* GIVEN TASK:
Please rewrite the lines below as a numbered list, skipping any blank lines and leaving the pictures out.

──────────

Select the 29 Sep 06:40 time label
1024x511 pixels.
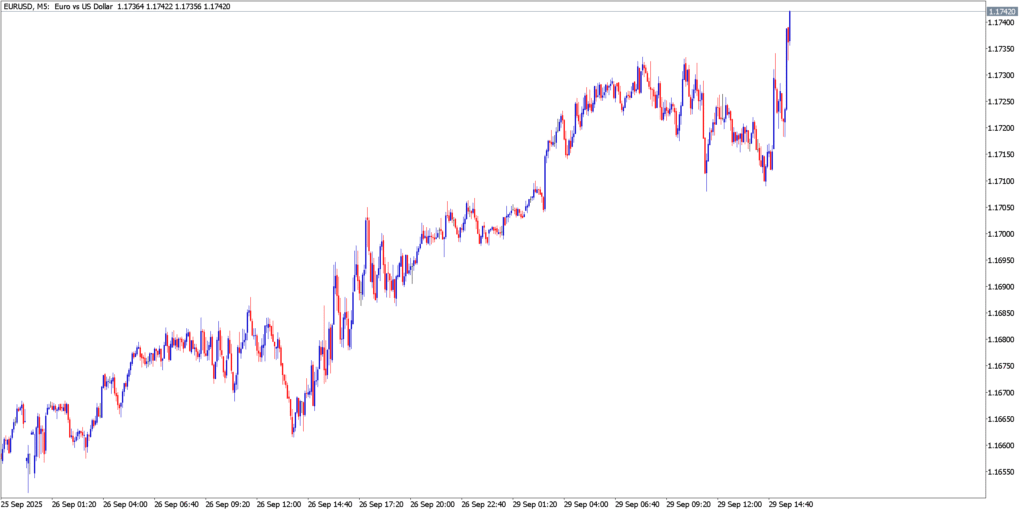[638, 504]
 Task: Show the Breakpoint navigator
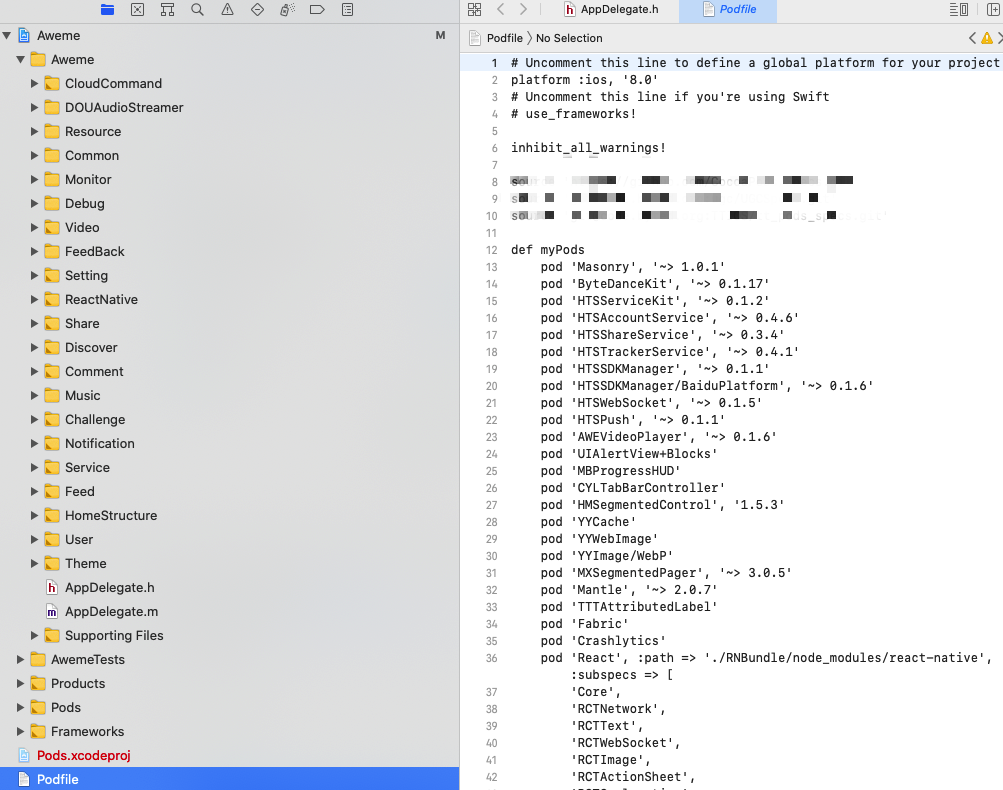pos(317,10)
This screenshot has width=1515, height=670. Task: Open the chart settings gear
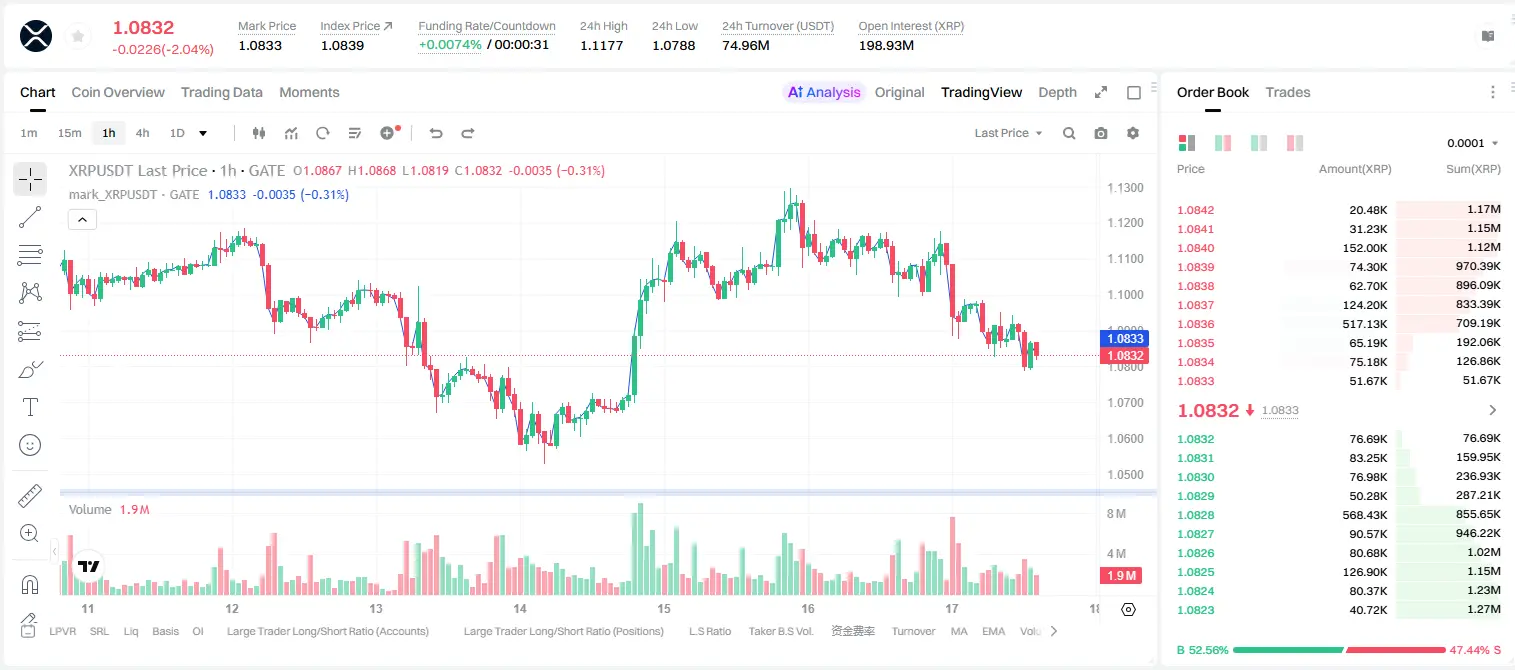pos(1133,133)
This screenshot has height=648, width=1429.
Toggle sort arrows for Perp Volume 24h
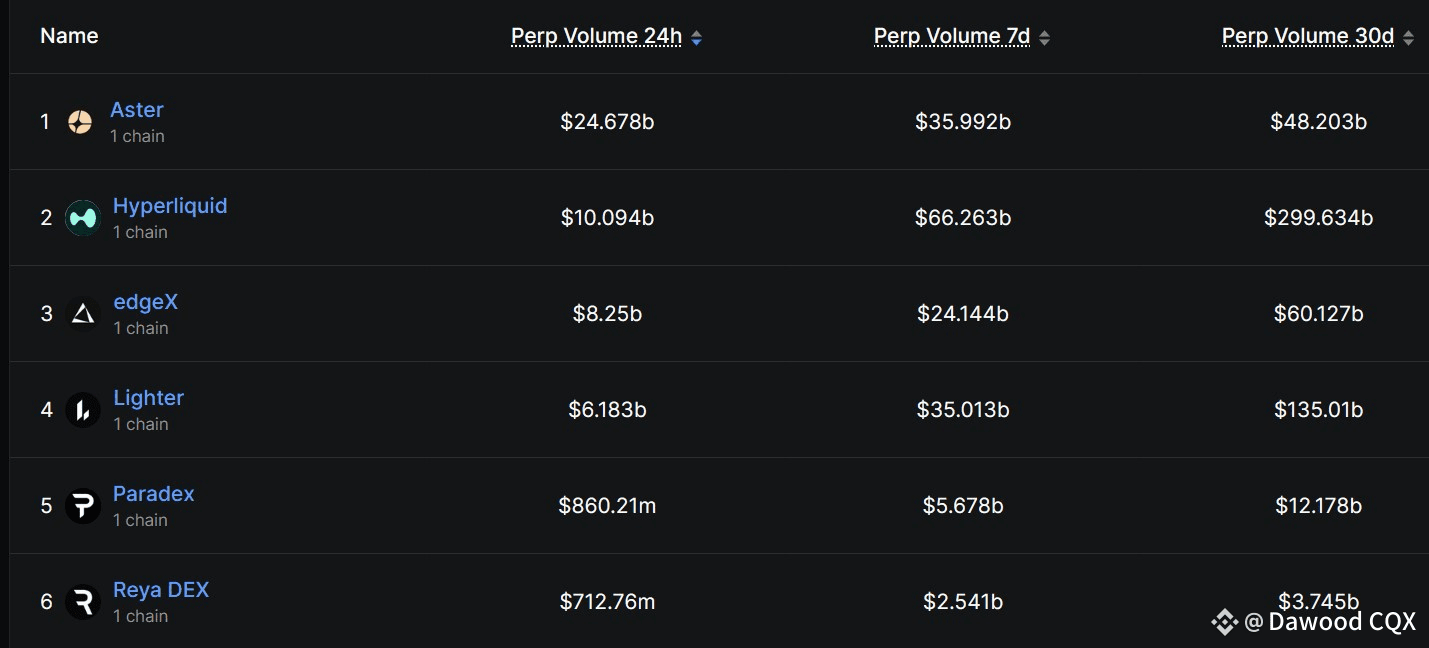pyautogui.click(x=696, y=38)
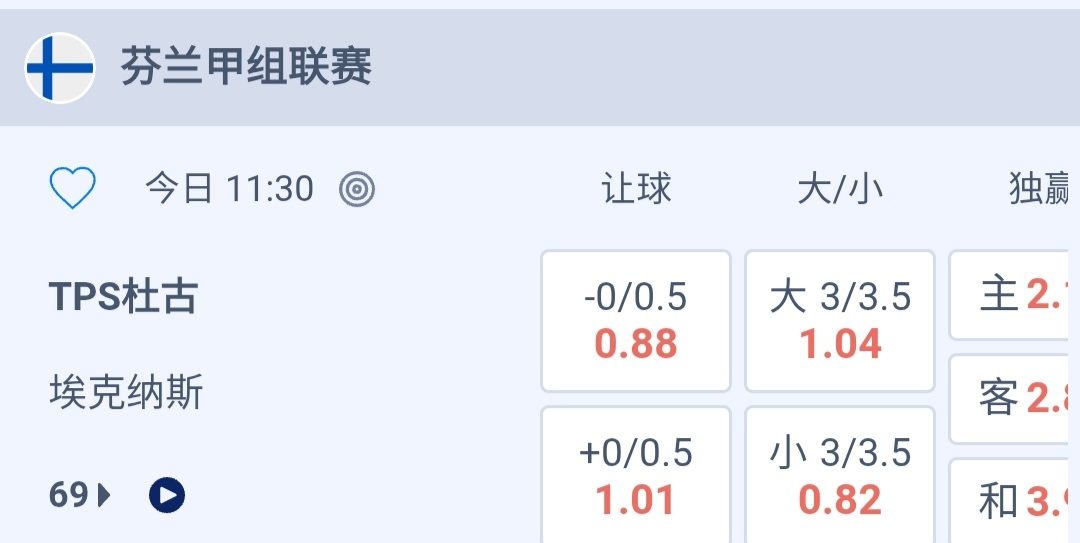1080x543 pixels.
Task: Open live stream via play icon
Action: click(x=167, y=495)
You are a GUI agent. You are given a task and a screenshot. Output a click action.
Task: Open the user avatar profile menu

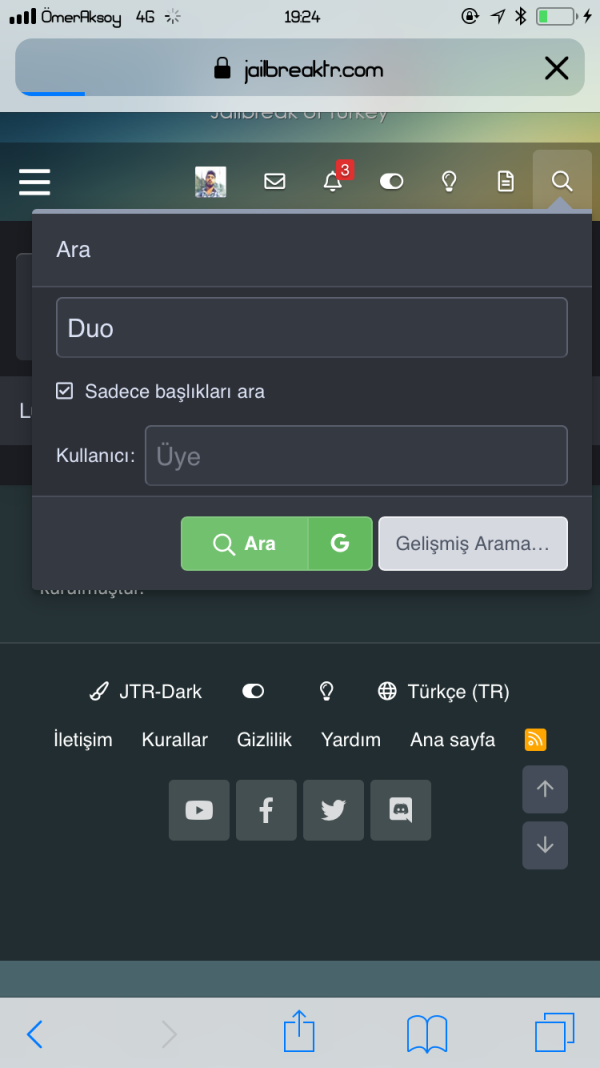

──────────

* WRITTEN RESPONSE:
1. Select the 29 Sep 06:40 time label
2. 1024x511 pixels.
3. [638, 504]
4.  Task: Show the Breakpoint navigator
5. pos(317,10)
6. This screenshot has width=1515, height=670. Task: Open the chart settings gear
7. pos(1133,133)
8. This screenshot has height=648, width=1429.
9. Toggle sort arrows for Perp Volume 24h
10. pyautogui.click(x=696, y=38)
11. 1080x543 pixels.
12. Task: Open live stream via play icon
13. Action: click(x=167, y=495)
14. You are a GUI agent. You are given a task and a screenshot. Output a click action.
15. Task: Open the user avatar profile menu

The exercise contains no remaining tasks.